### ACTIVITY
Below is a block of entries; repeat exactly the lines starting at the line that contains "This screenshot has width=1376, height=955." and ending at the line that contains "Task: Switch to Basic mode", both included.

### RECORDS PROVIDED
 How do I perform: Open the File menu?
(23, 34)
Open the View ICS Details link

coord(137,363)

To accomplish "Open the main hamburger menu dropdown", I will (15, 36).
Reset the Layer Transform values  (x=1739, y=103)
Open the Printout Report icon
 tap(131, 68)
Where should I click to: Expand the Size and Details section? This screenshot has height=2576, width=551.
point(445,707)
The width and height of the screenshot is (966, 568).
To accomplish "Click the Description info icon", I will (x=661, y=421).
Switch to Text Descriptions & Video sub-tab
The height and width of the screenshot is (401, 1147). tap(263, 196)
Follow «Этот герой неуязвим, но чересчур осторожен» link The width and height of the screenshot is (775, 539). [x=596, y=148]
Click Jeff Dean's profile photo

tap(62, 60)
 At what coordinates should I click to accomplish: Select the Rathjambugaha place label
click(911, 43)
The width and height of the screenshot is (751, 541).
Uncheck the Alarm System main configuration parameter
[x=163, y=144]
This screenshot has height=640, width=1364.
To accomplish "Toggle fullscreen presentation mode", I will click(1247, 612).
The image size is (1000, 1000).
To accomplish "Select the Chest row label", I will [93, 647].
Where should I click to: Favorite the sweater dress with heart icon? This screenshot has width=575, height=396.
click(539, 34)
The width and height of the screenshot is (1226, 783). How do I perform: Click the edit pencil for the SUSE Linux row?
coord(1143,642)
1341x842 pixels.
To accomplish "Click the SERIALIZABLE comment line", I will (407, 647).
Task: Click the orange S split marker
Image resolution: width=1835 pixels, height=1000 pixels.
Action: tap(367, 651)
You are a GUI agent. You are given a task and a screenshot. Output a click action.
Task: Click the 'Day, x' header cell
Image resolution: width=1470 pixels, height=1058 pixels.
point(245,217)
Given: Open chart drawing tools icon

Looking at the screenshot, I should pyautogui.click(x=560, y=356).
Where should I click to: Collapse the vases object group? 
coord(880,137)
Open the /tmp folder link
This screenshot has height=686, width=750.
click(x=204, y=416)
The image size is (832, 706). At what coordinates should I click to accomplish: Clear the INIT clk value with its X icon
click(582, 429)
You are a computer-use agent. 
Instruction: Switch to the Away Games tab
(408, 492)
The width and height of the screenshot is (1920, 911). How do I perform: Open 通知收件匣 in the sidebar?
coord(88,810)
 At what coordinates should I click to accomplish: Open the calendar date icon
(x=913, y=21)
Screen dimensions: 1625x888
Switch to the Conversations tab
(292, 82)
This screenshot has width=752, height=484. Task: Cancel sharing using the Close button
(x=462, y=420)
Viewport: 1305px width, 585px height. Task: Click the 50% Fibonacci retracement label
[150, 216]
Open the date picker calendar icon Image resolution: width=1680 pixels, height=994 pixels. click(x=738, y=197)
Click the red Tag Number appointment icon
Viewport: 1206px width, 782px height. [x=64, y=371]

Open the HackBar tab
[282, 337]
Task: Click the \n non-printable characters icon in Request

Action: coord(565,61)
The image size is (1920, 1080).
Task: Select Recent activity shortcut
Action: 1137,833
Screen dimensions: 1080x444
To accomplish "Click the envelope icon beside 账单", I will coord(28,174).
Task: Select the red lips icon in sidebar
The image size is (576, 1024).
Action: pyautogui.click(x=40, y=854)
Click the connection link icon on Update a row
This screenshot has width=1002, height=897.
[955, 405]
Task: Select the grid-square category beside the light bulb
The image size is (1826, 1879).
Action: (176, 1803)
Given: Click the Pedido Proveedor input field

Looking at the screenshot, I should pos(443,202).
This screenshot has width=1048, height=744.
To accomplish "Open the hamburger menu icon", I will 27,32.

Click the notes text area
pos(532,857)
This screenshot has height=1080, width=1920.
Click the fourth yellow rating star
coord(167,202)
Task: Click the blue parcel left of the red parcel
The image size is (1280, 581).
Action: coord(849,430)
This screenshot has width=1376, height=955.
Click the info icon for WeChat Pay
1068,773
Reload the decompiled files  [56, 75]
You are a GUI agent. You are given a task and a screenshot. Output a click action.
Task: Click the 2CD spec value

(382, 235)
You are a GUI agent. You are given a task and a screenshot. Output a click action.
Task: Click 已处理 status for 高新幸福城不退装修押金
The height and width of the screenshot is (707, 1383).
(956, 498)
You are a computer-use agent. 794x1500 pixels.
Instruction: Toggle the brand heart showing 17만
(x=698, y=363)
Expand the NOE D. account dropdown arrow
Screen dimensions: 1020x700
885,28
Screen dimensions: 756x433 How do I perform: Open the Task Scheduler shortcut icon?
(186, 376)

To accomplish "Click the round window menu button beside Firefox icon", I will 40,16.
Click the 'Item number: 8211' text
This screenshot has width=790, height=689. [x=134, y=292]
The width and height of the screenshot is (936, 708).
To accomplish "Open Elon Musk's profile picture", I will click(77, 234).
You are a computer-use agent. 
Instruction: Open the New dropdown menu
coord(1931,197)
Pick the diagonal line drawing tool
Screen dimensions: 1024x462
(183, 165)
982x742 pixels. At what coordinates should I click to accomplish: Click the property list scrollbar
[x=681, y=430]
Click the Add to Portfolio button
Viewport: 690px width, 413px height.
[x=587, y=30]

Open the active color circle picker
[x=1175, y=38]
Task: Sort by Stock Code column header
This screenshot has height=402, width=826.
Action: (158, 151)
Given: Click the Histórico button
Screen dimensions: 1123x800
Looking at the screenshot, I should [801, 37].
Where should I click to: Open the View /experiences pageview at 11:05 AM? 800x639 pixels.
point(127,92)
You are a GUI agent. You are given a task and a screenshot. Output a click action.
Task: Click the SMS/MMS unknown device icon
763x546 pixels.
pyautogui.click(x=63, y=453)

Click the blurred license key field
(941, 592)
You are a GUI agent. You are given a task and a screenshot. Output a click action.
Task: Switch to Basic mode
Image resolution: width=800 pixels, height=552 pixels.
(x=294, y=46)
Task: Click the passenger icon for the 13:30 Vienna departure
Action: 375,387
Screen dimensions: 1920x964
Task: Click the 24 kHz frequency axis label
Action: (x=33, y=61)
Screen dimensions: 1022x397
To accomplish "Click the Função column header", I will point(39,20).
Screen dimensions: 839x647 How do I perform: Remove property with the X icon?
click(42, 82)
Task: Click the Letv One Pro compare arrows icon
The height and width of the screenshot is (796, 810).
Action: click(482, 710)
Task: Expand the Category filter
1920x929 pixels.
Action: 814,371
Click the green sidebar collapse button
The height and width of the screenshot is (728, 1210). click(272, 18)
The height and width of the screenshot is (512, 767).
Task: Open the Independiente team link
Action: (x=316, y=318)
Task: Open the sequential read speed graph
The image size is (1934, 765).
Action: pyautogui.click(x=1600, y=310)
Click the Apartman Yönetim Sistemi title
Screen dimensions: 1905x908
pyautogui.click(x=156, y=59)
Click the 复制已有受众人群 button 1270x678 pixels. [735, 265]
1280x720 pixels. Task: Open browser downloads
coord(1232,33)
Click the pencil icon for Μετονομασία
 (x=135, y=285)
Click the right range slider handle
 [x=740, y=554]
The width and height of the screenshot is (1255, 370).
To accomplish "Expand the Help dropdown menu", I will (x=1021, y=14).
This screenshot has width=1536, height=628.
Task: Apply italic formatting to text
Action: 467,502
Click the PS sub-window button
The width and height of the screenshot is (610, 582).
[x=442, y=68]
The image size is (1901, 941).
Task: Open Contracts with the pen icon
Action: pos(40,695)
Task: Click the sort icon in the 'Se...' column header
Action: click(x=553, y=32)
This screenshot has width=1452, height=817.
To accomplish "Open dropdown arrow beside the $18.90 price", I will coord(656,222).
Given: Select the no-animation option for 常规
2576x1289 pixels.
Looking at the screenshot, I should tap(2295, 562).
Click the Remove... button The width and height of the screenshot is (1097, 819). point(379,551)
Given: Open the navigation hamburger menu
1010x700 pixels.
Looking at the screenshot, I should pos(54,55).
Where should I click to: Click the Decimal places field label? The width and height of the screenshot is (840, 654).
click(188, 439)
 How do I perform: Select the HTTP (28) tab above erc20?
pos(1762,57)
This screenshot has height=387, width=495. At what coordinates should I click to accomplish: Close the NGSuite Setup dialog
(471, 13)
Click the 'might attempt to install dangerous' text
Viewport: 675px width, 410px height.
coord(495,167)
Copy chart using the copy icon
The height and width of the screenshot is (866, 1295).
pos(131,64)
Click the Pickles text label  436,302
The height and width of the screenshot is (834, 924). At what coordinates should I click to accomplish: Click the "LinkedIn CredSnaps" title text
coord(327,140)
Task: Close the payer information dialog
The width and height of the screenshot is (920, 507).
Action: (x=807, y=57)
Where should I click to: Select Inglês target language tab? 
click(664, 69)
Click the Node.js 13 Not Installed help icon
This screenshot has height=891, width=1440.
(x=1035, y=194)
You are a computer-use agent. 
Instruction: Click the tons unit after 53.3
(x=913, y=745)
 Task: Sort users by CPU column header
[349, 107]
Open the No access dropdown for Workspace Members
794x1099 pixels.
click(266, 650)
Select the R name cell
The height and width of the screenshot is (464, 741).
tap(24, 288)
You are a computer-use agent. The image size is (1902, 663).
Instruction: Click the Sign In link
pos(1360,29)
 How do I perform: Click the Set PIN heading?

### ANSWER SECTION
This screenshot has width=1376, height=955.
Click the info icon for WeChat Pay
1068,773
Reload the decompiled files  [56, 75]
You are a GUI agent. You are given a task and a screenshot. Output a click action.
Task: Click the 2CD spec value

(382, 235)
You are a GUI agent. You are given a task and a screenshot. Output a click action.
Task: Click 已处理 status for 高新幸福城不退装修押金
The height and width of the screenshot is (707, 1383).
(956, 498)
You are a computer-use agent. 794x1500 pixels.
Instruction: Toggle the brand heart showing 17만
(x=698, y=363)
Expand the NOE D. account dropdown arrow
Screen dimensions: 1020x700
885,28
Screen dimensions: 756x433 How do I perform: Open the Task Scheduler shortcut icon?
(186, 376)

To accomplish "Click the round window menu button beside Firefox icon", I will 40,16.
Click the 'Item number: 8211' text
This screenshot has width=790, height=689. [x=134, y=292]
The width and height of the screenshot is (936, 708).
To accomplish "Open Elon Musk's profile picture", I will click(77, 234).
You are a computer-use agent. 
Instruction: Open the New dropdown menu
coord(1931,197)
Pick the diagonal line drawing tool
Screen dimensions: 1024x462
(183, 165)
982x742 pixels. At what coordinates should I click to accomplish: Click the property list scrollbar
[x=681, y=430]
Click the Add to Portfolio button
Viewport: 690px width, 413px height.
[x=587, y=30]

Open the active color circle picker
[x=1175, y=38]
Task: Sort by Stock Code column header
This screenshot has height=402, width=826.
Action: (158, 151)
Given: Click the Histórico button
Screen dimensions: 1123x800
Looking at the screenshot, I should [801, 37].
Where should I click to: Open the View /experiences pageview at 11:05 AM? 800x639 pixels.
point(127,92)
You are a GUI agent. You are given a task and a screenshot. Output a click action.
Task: Click the SMS/MMS unknown device icon
763x546 pixels.
pyautogui.click(x=63, y=453)

Click the blurred license key field
(941, 592)
You are a GUI agent. You are given a task and a screenshot. Output a click action.
Task: Switch to Basic mode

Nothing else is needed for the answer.